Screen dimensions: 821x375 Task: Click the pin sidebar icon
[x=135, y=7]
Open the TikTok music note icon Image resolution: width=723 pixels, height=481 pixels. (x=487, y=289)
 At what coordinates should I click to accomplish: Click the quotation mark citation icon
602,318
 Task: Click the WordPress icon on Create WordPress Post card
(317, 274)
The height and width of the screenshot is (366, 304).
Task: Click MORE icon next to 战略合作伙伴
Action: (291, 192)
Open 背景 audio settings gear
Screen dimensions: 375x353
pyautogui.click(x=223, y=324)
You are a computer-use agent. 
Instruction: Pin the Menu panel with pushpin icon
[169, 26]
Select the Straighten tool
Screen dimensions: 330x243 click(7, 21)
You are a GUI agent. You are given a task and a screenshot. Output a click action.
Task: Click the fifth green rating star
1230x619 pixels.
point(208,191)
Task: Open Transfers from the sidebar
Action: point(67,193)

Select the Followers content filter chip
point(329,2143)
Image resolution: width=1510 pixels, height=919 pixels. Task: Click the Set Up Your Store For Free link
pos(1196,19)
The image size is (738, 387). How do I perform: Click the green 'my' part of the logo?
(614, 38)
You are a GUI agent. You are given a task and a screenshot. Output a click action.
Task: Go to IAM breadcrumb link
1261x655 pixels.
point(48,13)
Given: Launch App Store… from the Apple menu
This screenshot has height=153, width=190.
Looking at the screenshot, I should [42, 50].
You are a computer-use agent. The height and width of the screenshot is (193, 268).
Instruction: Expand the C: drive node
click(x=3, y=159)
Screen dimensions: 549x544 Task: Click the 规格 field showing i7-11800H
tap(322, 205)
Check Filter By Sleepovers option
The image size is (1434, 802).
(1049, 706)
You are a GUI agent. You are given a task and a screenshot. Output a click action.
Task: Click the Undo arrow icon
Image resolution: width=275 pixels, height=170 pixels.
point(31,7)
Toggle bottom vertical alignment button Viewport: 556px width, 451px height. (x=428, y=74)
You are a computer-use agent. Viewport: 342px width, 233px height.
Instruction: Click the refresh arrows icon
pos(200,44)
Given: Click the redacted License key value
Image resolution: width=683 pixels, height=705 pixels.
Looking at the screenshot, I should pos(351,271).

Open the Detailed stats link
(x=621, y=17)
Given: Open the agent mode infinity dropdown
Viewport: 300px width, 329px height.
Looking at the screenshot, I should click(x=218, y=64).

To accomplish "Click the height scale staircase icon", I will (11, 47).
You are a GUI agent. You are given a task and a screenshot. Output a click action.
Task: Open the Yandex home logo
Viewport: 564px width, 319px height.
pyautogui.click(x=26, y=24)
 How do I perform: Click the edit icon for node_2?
· · · · ·
* ACTION ITEM:
The exact lines of the material above starting at the one that contains "Image resolution: width=1510" and ending at the one that contains "Toggle bottom vertical" are what to retype; leave out everything else.

* REPLY:
Image resolution: width=1510 pixels, height=919 pixels. Task: Click the Set Up Your Store For Free link
pos(1196,19)
The image size is (738, 387). How do I perform: Click the green 'my' part of the logo?
(614, 38)
You are a GUI agent. You are given a task and a screenshot. Output a click action.
Task: Go to IAM breadcrumb link
1261x655 pixels.
point(48,13)
Given: Launch App Store… from the Apple menu
This screenshot has height=153, width=190.
Looking at the screenshot, I should [42, 50].
You are a computer-use agent. The height and width of the screenshot is (193, 268).
Instruction: Expand the C: drive node
click(x=3, y=159)
Screen dimensions: 549x544 Task: Click the 规格 field showing i7-11800H
tap(322, 205)
Check Filter By Sleepovers option
The image size is (1434, 802).
(1049, 706)
You are a GUI agent. You are given a task and a screenshot. Output a click action.
Task: Click the Undo arrow icon
Image resolution: width=275 pixels, height=170 pixels.
point(31,7)
Toggle bottom vertical alignment button Viewport: 556px width, 451px height. (x=428, y=74)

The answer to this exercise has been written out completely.